Prompt: Of the lines in the listing below, count those containing "dimensions". Provide the count and nothing else.
┄┄┄┄┄┄┄┄┄┄
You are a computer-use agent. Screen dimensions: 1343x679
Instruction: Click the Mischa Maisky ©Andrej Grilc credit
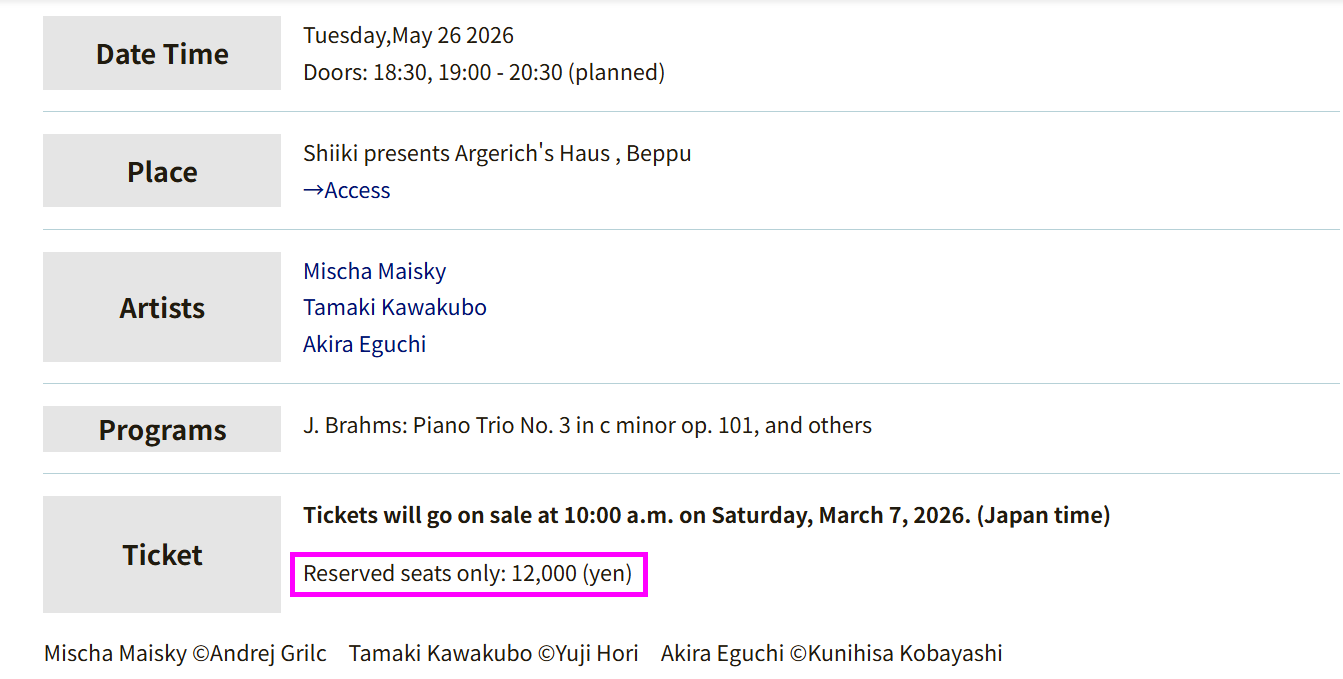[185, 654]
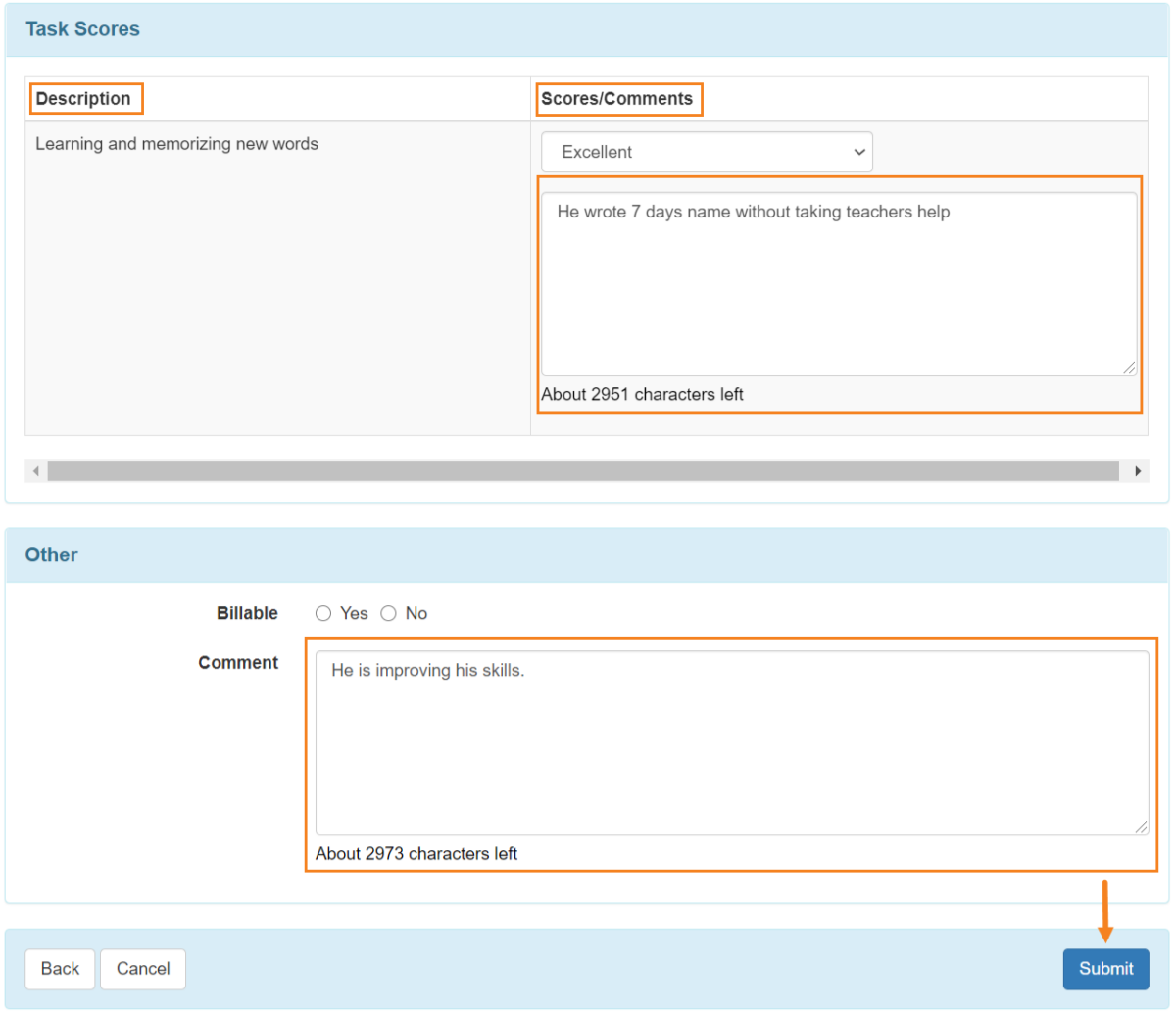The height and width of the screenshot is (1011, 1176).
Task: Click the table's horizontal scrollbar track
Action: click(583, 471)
┄┄┄┄┄┄┄┄┄┄
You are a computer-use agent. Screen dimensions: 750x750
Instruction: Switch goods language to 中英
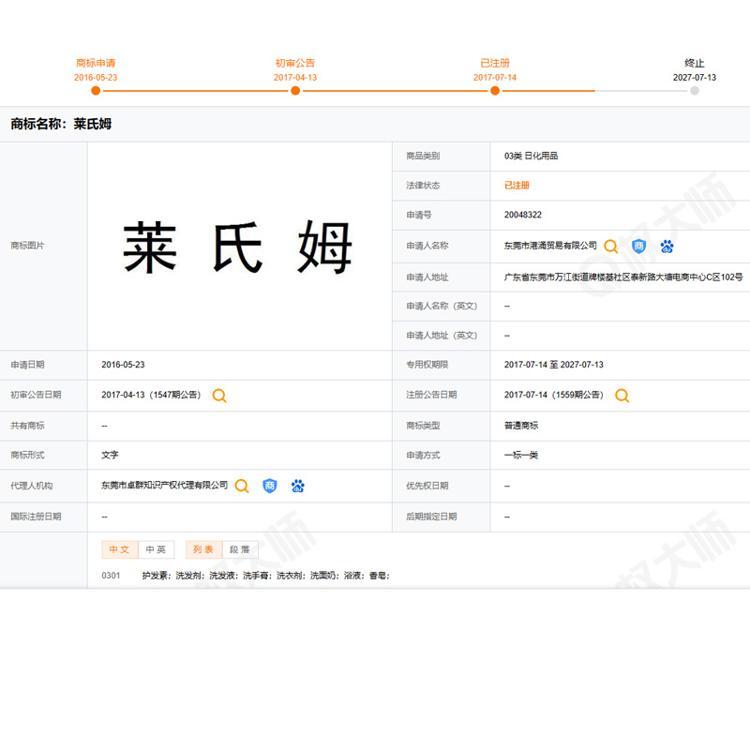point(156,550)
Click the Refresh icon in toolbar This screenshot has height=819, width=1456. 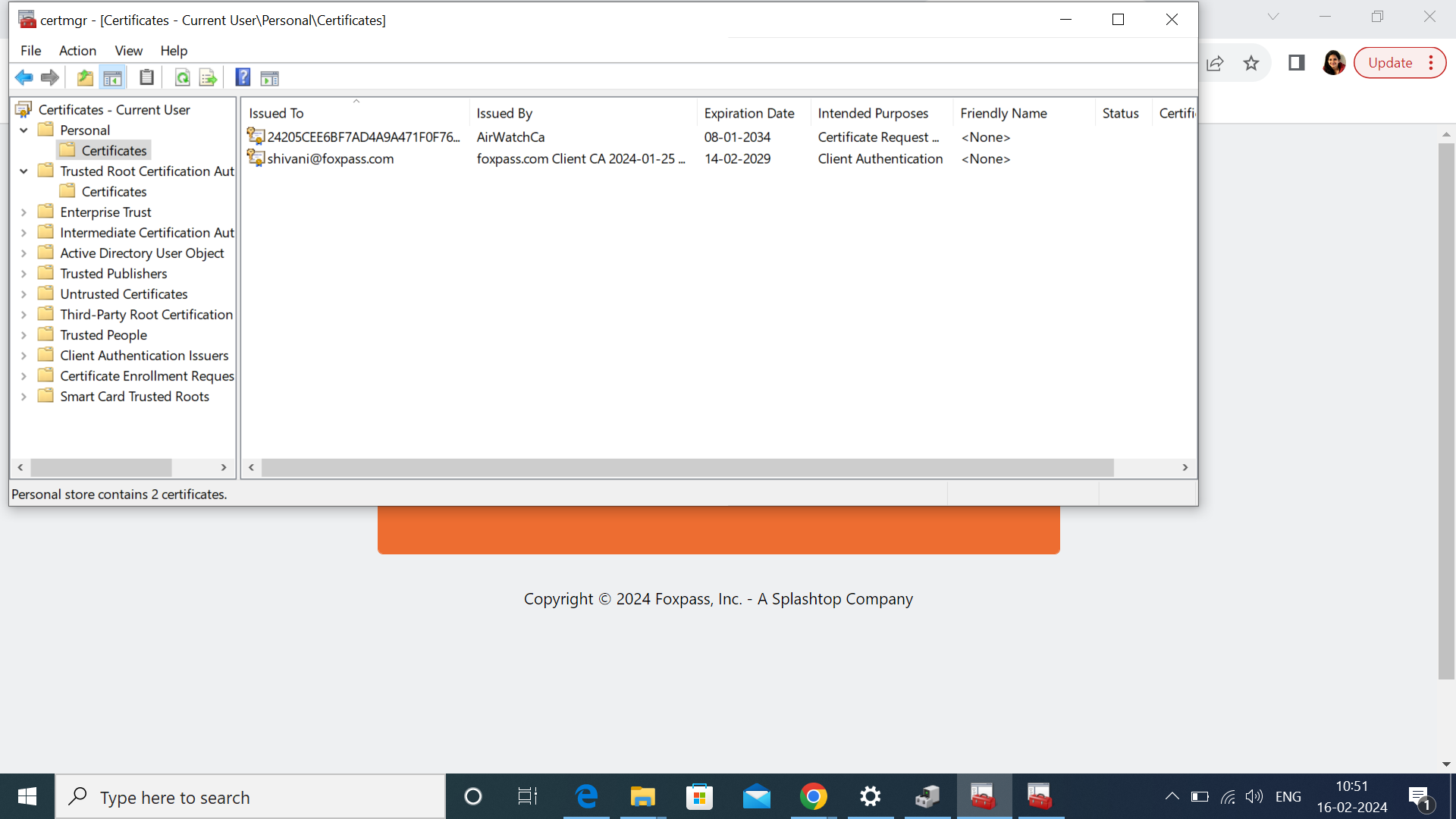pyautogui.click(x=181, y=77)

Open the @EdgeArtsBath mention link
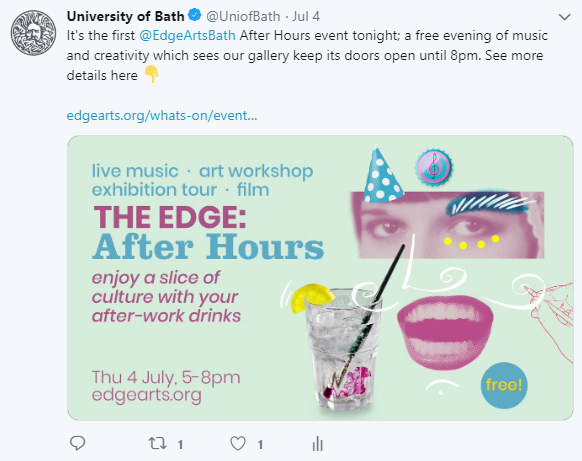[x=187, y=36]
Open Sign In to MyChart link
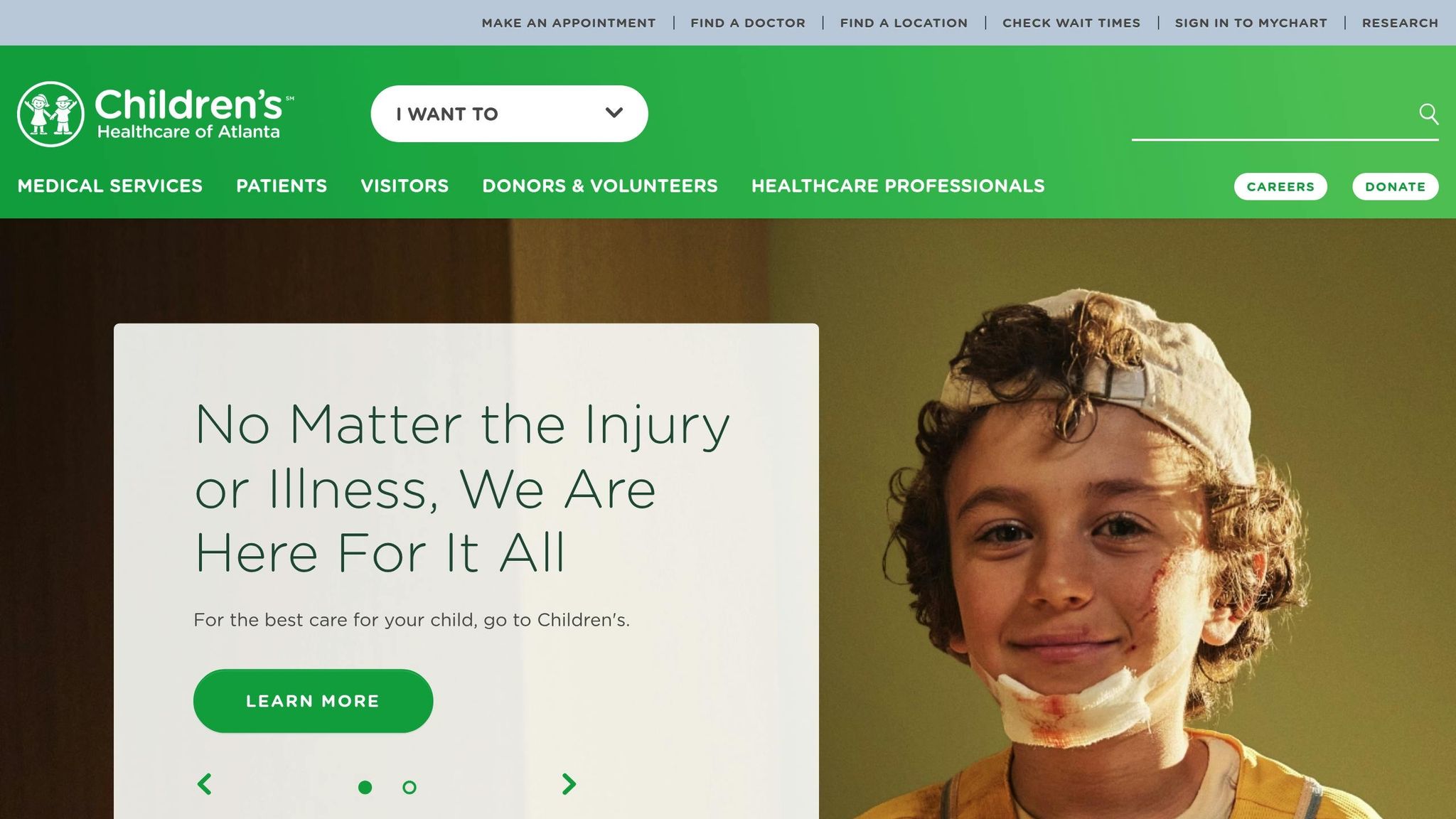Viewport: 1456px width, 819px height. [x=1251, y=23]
┄┄┄┄┄┄┄┄┄┄
Solution to the problem: 2